## WHAT IS REQUIRED
From the entries below, return exactly the lines beginning at the one that contains "This screenshot has width=1204, height=752." and ending at the one that contains "Open the Display Style dropdown arrow", both of them included, and only those lines.

## INPUT DATA
◇ ◇ ◇

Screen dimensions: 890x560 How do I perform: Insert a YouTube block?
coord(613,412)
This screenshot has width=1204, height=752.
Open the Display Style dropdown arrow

◇ ◇ ◇

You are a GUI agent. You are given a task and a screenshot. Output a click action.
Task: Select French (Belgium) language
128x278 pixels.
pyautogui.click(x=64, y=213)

◇ ◇ ◇

## RESULT OF THE TASK
This screenshot has width=1204, height=752.
Open the Display Style dropdown arrow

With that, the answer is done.